LAKE BUENA VISTA, Fla. -- If you were looking for potential Major League arms, the 2017 Rule 5 Draft was the place to be.A total of 18 players were taken in the Major League phase of the annual draft that closes the Winter Meetings, and 15 of those were pitchers.
LAKE BUENA VISTA, Fla. -- If you were looking for potential Major League arms, the 2017 Rule 5 Draft was the place to be.
A total of 18 players were taken in the Major League phase of the annual draft that closes the Winter Meetings, and 15 of those were pitchers. Now that group will head to big league camps across Spring Training to try and make a 25-man roster. Clubs pay $100,000 to select a player, and if that player doesn't stay on the roster for the full season, he must be offered back to his former team for $50,000.
:: Rule 5 Draft coverage ::
While this year's Rule 5 Draft was decidedly pitching-heavy, it all started with a position player. The Tigers used the No. 1 pick to take Victor Reyes from the D-backs. The outfielder was No. 18 on Arizona's Top 30 list and is coming off a solid year in the Double-A Southern League. The 23-year-old hit .292 with 18 steals and is now hitting .298 with a .347 on-base percentage in his Minor League career. Reyes has a contact-oriented approach that might work at the Major League level and has shown the ability to play all over the outfield.
"We'd seen him for a while," Tigers vice president of player development Dave Littlefield said. "He's a good-looking center fielder, can play all three [spots], a switch-hitter that gets on base. He's still a projection with the bat, but very athletic. And with our situation as it is, it seemed to be a very good fit.
"Strength is the major issue. He's a younger guy and kind of a slender build, but has a good idea of the strike zone, works the count well. He just needs strength for the most part, and I think that's why he was probably available."
After the Giants took right-hander Julian Fernandez from the Rockies, the Phillies selected Nick Burdi from the Twins, but he was quickly sent across Pennsylvania to the Pirates for $500,000 in international bonus pool money in one of four trades announced right at the conclusion of the Rule 5 Draft. Burdi has closer stuff, but he is currently rehabbing from Tommy John surgery and won't be ready to pitch until late in the season, giving the Bucs ample time to see what they have in him. Burdi will have to serve 90 days on the active roster to have Rule 5 Draft restrictions removed, something that could end up carrying over to 2019.

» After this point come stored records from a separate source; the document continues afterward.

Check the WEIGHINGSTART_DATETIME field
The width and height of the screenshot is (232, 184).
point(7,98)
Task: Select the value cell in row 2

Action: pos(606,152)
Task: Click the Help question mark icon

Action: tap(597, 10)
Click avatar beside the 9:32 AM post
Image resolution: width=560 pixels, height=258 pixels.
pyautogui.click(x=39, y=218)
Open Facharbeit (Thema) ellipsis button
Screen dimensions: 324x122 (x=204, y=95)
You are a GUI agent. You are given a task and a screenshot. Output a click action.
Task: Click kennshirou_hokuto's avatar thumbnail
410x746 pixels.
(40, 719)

"We fully expect that he will not be able to compete to make our club in Spring Training, but we do like the arm, we like the upside and are willing to carry him on the DL for a while if need be," Pirates general manager Neal Huntington said. "We're going to go through that process with him.
"The challenge is we've just selected an injured pitcher. We know the risk that goes along with that. We're optimistic that, like a good handful of Tommy John surgeries, he'll bounce back from it. We'll be patient with him."

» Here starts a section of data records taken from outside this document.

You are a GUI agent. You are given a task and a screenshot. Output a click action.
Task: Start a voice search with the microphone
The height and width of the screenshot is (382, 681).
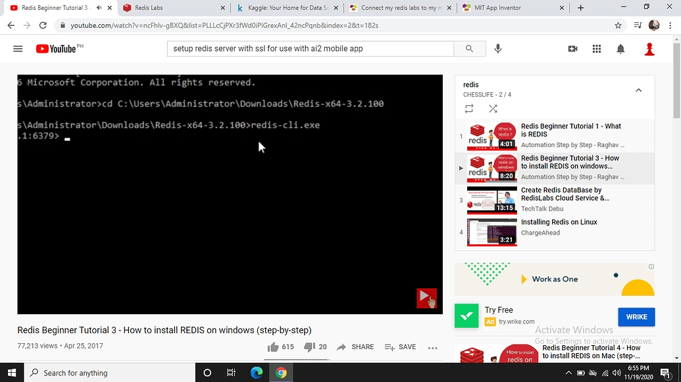tap(498, 48)
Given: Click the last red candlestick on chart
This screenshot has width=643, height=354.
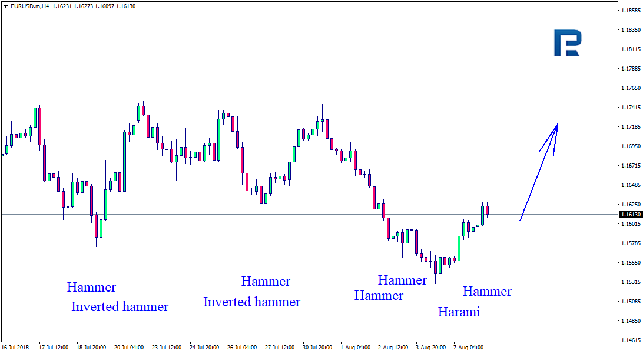Looking at the screenshot, I should 487,210.
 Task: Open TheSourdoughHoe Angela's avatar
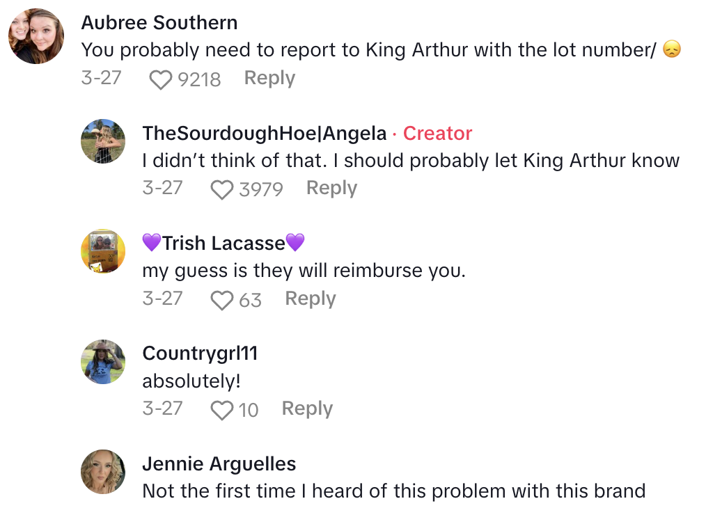pos(103,141)
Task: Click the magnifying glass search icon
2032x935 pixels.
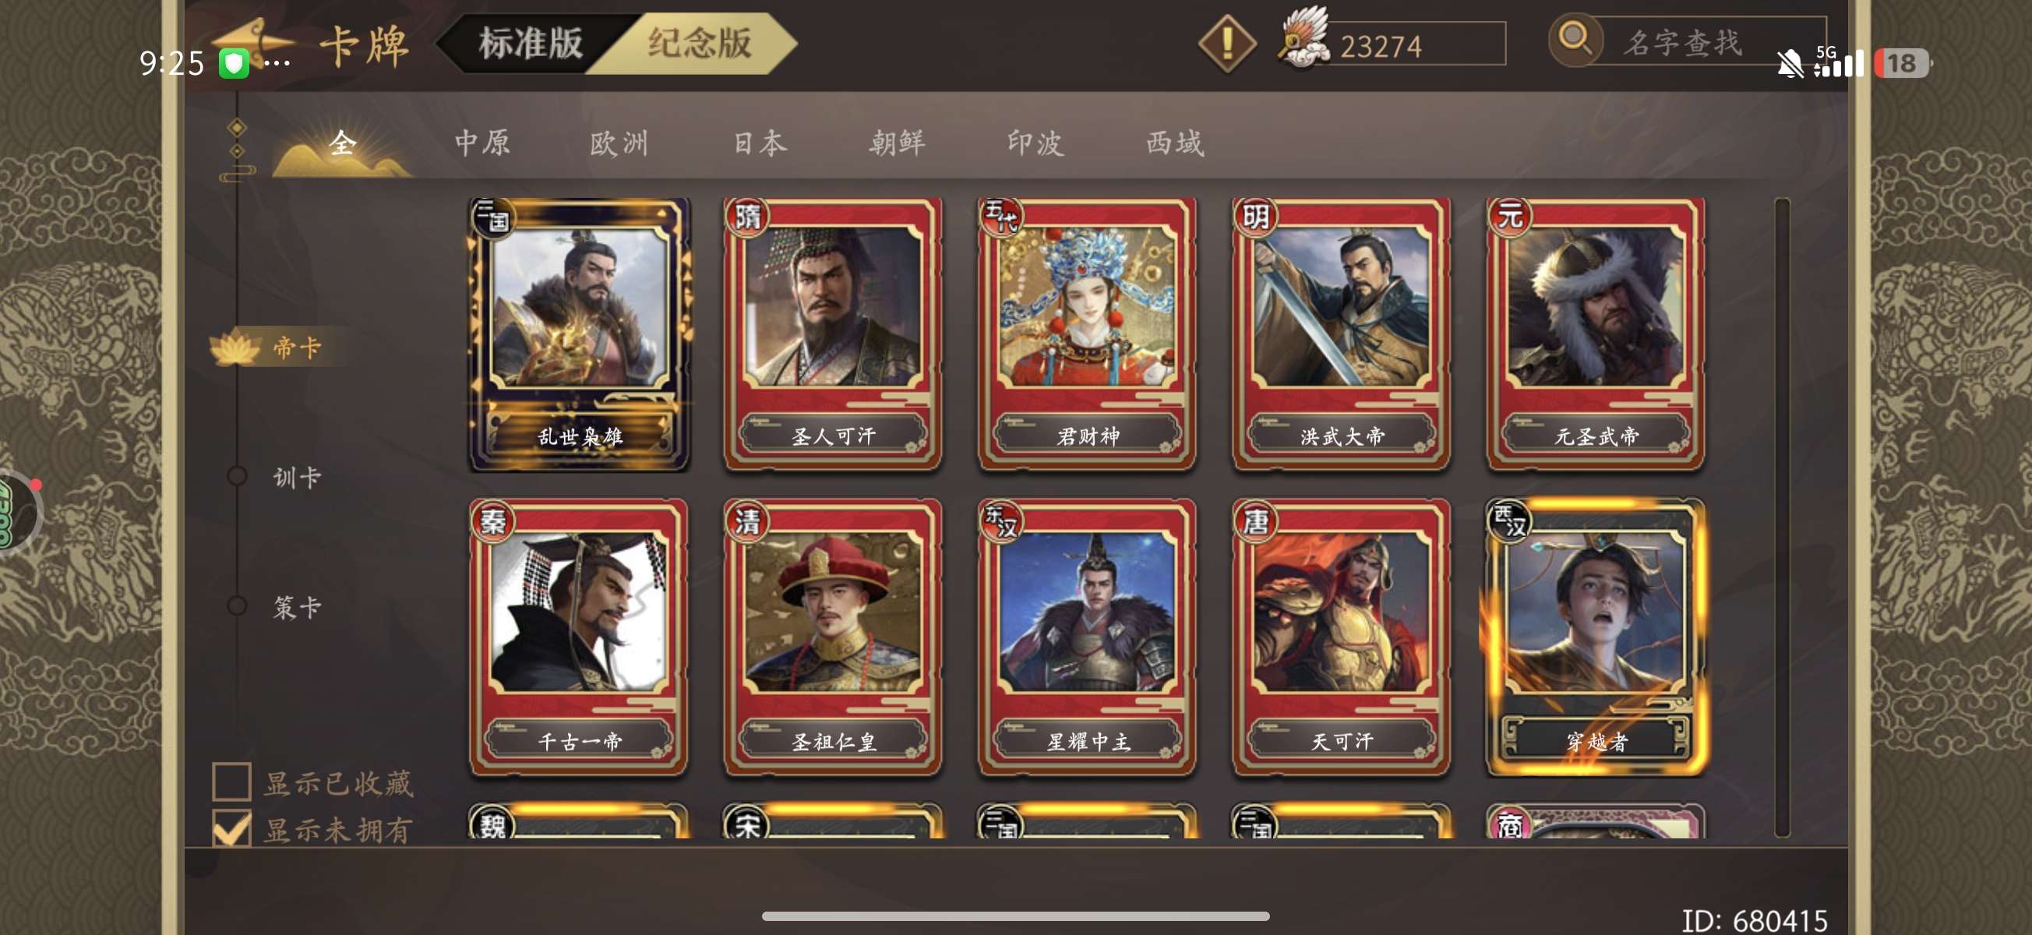Action: pos(1574,39)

The Royals picked up the next two selections, both right-handed pitchers, in the other trades that followed the Rule 5 Draft. The Reds took D-backs prospect Brad Keller (No. 13 on Arizona's list) and the Mets took Burch Smith from the Rays, with both being sent to Kansas City for a player to be named/cash considerations in the deals.
The final trade of the day came with one of the two other position players taken. The White Sox took Carlos Tocci from the Phillies and traded him to the Rangers. Tocci, No. 23 on the Phils' Top 30, is similar to Reyes in that he has struggled to add strength, but he has solid contact and defensive skills. He hit .307 in Double-A and earned a promotion to Triple-A for the first time in 2017.
"He is a center fielder and a plus defender, really good baseball instincts, good baserunner," Rangers general manager Jon Daniels said. "He has a good swing and bat to ball skills. Not a lot of power. He is a good baseball player: plus defender, plus runner, the makings of a good hitter."
The most recognizable name taken came at the end of the first round of the Major League phase, when the World Series champion Astros took former big league outfielder Anthony Gose as a left-handed pitcher. He was a highly-regarded two-way player as a high schooler heading into the 2008 Draft; some teams thought of him as a first-rounder as a pitcher. Gose wanted to hit and went in the second round to the Phillies.
In 2017, Gose got on board with the Tigers to give pitching a try and went down to the Class A Advanced Florida State League and threw the first 10 2/3 pro innings of his career. It was understandably rough, as he gave up nine earned runs on just seven hits and six walks. Gose did strike out 14.
"We thought he had the best stuff in the Draft," Astros special assistant to the general manager Kevin Goldstein said. "Obviously, because of his lack of experience, it's going to be a bit of a long shot, but we decided to take the gamble because the upside was so good."